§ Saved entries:
-*-
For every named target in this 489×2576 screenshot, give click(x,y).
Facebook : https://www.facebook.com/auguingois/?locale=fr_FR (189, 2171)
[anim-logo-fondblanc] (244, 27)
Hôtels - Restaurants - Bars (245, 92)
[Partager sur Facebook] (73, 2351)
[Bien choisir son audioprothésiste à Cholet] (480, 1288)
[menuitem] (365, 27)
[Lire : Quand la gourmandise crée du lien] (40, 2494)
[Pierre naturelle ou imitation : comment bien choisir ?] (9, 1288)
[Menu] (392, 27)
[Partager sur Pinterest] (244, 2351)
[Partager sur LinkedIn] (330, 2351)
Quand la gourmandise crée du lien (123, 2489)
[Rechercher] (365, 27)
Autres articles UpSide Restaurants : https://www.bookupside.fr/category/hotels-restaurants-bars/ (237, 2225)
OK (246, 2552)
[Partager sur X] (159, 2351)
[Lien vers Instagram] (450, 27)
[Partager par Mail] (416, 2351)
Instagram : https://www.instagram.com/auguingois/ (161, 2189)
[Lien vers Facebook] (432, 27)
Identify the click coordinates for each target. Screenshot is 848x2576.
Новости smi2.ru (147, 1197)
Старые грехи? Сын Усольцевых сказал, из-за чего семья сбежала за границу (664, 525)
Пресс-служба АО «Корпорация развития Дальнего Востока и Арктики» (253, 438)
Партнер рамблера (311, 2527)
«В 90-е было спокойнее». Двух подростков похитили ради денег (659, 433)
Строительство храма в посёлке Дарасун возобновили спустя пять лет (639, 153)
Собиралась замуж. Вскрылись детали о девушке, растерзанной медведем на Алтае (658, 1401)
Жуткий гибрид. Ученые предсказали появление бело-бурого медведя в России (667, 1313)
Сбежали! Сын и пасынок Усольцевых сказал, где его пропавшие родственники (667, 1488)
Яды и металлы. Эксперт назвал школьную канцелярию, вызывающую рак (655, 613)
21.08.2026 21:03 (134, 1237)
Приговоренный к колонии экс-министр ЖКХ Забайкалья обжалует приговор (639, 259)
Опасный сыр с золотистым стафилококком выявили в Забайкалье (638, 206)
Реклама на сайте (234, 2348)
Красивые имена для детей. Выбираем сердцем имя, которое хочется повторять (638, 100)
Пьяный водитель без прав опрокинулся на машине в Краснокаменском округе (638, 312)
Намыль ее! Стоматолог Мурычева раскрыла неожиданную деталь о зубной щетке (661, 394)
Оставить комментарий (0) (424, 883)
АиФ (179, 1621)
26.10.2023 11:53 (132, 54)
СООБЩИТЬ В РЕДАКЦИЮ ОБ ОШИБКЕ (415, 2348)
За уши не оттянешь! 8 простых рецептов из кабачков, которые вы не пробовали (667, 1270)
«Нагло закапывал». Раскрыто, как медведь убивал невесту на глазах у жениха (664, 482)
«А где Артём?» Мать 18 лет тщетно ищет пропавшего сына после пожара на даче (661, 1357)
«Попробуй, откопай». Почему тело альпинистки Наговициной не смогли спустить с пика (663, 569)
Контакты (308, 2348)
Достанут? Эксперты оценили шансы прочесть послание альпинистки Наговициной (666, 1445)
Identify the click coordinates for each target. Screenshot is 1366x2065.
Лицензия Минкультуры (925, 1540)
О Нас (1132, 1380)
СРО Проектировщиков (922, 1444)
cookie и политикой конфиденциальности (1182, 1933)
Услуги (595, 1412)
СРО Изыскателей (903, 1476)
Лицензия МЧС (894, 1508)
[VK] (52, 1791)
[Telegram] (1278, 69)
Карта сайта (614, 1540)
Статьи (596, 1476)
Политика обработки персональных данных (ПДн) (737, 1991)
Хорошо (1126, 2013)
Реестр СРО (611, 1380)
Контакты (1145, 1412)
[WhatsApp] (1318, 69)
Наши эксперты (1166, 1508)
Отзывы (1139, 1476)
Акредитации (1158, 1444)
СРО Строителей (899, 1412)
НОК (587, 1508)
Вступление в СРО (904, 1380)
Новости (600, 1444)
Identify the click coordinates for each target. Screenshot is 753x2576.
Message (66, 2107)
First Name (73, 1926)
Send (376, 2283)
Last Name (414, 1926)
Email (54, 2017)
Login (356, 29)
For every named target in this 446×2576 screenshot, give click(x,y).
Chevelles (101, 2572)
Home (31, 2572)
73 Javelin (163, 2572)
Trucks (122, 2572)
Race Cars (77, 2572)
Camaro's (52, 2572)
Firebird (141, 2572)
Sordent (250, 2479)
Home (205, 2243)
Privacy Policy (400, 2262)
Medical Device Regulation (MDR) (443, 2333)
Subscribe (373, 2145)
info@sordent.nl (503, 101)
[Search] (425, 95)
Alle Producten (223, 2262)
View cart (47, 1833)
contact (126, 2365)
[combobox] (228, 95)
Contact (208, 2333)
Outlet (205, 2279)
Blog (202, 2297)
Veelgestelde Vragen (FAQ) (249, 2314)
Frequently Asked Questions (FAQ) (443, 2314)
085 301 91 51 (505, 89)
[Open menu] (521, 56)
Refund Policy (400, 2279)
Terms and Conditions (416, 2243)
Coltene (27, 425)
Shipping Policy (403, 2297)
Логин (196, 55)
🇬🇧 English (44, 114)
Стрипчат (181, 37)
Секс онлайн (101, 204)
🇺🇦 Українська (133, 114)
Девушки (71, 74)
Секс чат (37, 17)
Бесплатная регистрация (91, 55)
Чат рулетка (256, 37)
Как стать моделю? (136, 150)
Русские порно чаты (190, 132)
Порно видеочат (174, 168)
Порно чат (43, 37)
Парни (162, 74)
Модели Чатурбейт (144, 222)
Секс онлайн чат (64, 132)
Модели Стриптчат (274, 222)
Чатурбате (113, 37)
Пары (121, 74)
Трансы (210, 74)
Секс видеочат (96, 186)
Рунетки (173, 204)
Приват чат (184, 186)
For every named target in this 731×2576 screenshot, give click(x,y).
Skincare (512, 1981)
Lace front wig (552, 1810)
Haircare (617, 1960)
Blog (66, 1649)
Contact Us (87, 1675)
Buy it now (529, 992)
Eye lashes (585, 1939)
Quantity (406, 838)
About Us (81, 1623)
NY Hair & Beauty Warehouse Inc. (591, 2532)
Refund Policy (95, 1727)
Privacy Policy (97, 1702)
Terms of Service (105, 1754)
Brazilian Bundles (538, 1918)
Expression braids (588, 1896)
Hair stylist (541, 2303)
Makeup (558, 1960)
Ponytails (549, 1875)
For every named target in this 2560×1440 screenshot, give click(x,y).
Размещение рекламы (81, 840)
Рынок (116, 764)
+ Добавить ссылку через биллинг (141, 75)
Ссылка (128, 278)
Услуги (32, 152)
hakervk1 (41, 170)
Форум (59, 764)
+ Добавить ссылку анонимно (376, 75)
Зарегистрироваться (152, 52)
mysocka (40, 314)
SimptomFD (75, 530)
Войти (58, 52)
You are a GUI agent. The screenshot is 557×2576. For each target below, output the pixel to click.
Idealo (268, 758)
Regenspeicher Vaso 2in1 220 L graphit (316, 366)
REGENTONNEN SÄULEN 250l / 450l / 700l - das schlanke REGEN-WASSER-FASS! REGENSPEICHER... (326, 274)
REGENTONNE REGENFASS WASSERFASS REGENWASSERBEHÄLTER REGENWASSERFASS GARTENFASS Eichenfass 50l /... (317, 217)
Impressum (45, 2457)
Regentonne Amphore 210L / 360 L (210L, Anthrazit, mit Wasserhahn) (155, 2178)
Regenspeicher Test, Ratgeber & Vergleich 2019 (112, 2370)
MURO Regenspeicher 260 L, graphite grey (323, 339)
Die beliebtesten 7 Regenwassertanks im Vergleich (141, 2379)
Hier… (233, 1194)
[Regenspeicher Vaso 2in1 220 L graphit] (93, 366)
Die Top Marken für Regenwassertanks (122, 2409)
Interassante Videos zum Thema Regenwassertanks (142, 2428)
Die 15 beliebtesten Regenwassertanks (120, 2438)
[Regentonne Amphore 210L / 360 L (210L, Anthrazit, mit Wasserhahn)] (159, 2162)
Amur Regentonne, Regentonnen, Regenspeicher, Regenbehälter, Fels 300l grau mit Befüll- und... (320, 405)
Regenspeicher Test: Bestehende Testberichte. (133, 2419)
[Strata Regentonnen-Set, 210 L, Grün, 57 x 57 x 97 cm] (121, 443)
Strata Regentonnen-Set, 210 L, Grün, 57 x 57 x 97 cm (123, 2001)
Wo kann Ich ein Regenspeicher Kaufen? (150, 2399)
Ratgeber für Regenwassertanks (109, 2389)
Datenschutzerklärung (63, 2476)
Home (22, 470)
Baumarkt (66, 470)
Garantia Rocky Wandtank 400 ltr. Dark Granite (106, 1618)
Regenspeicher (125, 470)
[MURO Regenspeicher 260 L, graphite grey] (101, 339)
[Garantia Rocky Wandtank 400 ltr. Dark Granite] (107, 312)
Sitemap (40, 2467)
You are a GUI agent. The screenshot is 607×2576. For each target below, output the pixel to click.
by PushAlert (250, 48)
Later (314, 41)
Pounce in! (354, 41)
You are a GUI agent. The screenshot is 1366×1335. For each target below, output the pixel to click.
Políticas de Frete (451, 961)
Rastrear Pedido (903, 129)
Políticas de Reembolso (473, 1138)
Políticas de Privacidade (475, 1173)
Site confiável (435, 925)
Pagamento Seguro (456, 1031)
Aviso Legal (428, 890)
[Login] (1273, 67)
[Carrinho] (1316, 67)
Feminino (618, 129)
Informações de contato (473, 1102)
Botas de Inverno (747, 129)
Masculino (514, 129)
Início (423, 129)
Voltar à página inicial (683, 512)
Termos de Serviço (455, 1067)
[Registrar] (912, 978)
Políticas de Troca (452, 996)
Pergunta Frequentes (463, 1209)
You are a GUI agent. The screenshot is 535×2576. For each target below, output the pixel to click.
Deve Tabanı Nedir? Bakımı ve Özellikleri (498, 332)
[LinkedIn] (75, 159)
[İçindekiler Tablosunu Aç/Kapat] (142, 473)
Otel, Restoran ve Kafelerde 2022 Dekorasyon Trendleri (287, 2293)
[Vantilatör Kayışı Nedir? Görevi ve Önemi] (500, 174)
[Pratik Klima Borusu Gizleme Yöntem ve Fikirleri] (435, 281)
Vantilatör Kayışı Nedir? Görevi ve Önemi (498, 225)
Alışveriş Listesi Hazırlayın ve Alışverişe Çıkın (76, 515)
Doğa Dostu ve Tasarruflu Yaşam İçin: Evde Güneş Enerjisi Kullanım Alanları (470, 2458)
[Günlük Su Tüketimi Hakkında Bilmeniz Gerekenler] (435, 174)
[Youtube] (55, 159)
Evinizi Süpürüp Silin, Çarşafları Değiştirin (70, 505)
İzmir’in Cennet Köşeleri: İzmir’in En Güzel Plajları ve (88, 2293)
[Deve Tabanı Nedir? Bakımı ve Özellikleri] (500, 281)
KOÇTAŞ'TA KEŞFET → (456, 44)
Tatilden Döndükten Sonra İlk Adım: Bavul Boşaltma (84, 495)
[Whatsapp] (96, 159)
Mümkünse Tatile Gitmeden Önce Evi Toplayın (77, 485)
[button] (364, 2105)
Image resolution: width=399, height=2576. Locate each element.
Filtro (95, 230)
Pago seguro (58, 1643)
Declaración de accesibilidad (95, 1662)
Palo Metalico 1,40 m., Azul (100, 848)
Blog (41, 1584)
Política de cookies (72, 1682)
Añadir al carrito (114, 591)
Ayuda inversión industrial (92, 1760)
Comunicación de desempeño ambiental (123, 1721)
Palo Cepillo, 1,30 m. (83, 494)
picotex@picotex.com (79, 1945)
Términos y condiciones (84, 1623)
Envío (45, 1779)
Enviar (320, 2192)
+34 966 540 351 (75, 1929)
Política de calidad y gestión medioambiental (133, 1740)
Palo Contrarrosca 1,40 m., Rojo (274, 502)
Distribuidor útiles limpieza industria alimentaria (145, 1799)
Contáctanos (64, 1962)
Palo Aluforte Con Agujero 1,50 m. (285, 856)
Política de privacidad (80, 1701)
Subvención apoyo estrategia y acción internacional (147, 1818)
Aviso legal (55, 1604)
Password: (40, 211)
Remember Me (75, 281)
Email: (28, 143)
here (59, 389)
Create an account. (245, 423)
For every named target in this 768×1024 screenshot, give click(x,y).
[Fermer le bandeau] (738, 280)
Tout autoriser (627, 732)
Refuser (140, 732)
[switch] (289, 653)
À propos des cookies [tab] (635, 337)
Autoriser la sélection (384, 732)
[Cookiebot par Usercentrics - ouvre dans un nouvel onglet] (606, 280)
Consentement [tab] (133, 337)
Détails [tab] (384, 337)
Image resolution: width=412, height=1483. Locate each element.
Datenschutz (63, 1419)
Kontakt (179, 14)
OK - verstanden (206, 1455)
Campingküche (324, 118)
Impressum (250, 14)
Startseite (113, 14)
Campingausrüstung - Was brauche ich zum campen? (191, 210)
-*-
Could you restate word for word the lines above from the one containing "Garantia Rocky Wandtank 400 ltr. Dark Granite (106, 1618)" through the one containing "Políticas de Frete (451, 961)", both included, and nothing else?

Garantia Rocky Wandtank 400 ltr. Dark Granite (106, 1618)
Regenspeicher (125, 470)
[MURO Regenspeicher 260 L, graphite grey] (101, 339)
[Garantia Rocky Wandtank 400 ltr. Dark Granite] (107, 312)
Sitemap (40, 2467)
You are a GUI agent. The screenshot is 607×2576. For each target below, output the pixel to click.
by PushAlert (250, 48)
Later (314, 41)
Pounce in! (354, 41)
You are a GUI agent. The screenshot is 1366×1335. For each target below, output the pixel to click.
Políticas de Frete (451, 961)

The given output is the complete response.